TASK TO COMPLETE: Repeat the listing below in full and exactly. Pictures are to be omitted.

RECORDS PROVIDED:

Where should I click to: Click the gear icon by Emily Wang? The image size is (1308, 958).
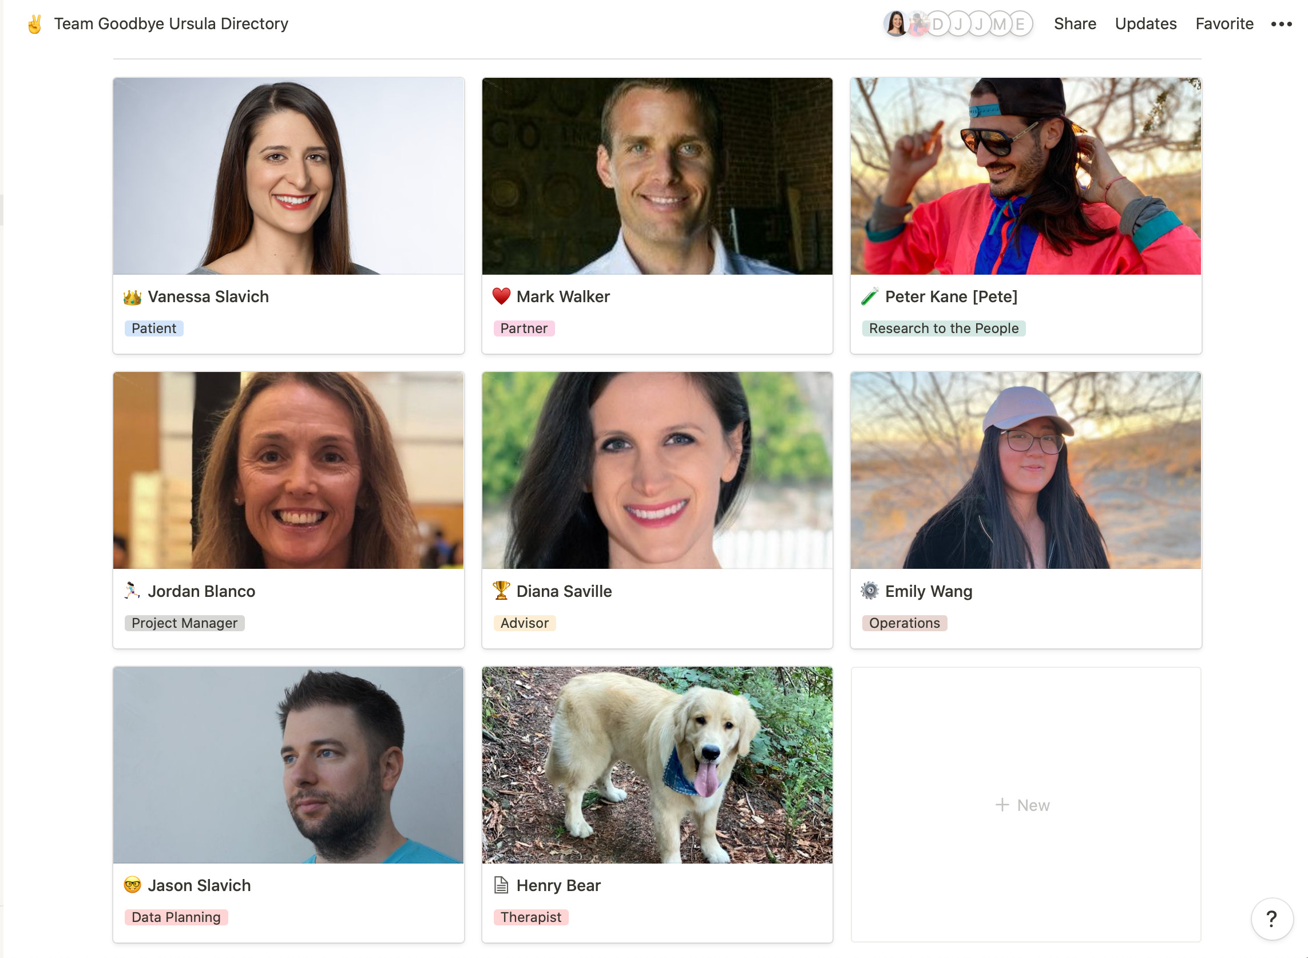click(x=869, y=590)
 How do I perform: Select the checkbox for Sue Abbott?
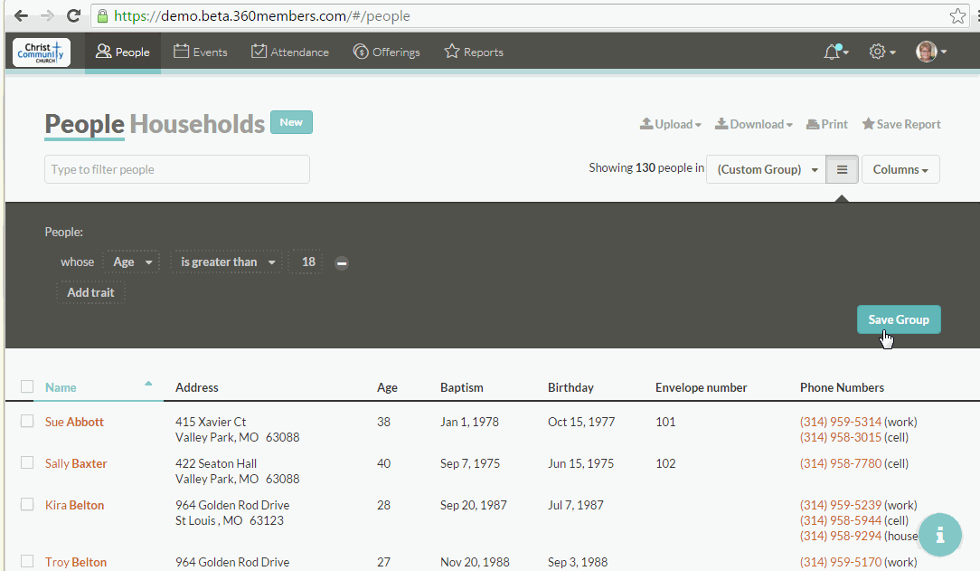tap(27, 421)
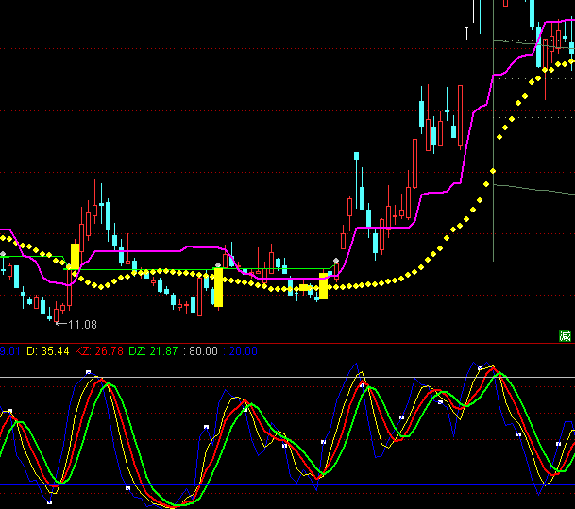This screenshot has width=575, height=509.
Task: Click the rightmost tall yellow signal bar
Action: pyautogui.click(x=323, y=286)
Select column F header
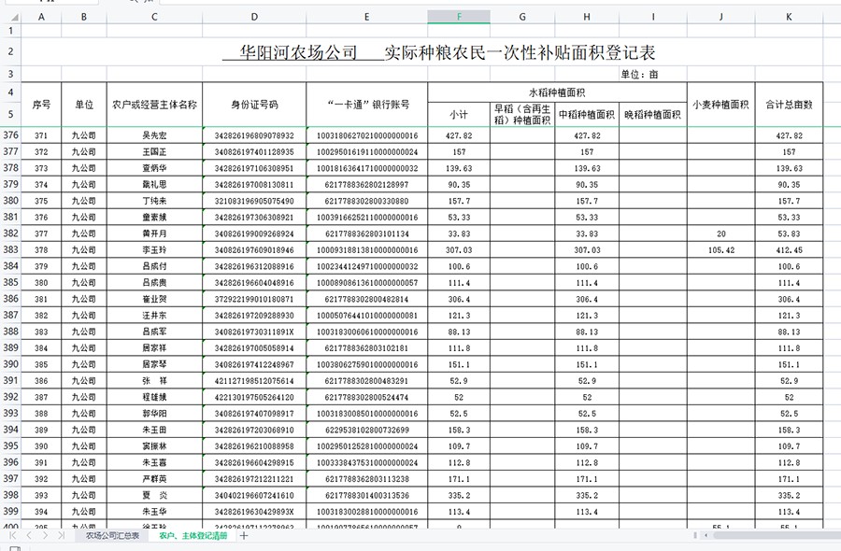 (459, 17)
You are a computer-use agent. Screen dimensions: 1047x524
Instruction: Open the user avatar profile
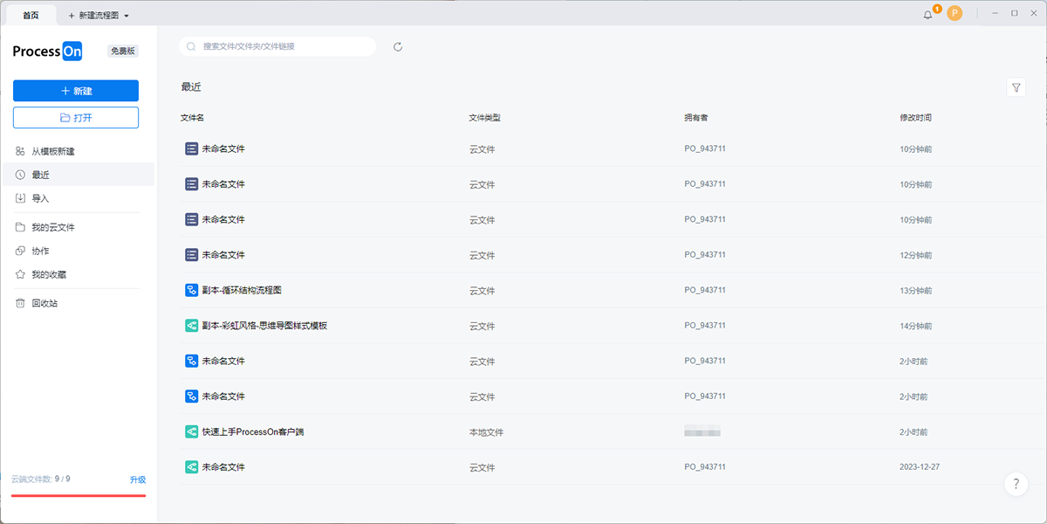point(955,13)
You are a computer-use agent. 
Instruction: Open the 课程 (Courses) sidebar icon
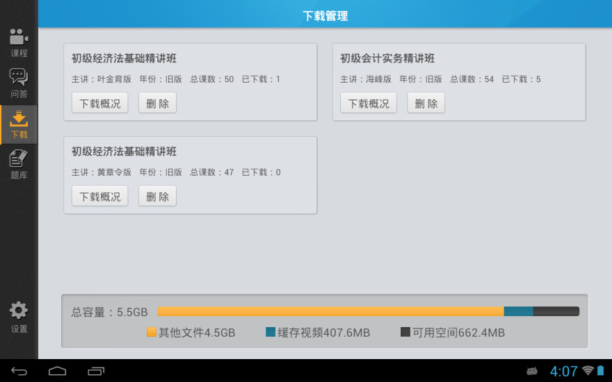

OUTPUT OF THE TASK:
Where should I click to: Click the gear icon by Emily Wang? The image size is (1308, 958).
click(x=869, y=590)
 How do I perform: Select the checkbox for Sue Abbott?
tap(27, 421)
This screenshot has width=575, height=509.
Task: Click the rightmost tall yellow signal bar
Action: pyautogui.click(x=323, y=286)
Select column F header
 (459, 17)
You are a computer-use agent. Screen dimensions: 1047x524
Instruction: Open the user avatar profile
point(955,13)
You are a computer-use agent. 
Instruction: Open the 课程 (Courses) sidebar icon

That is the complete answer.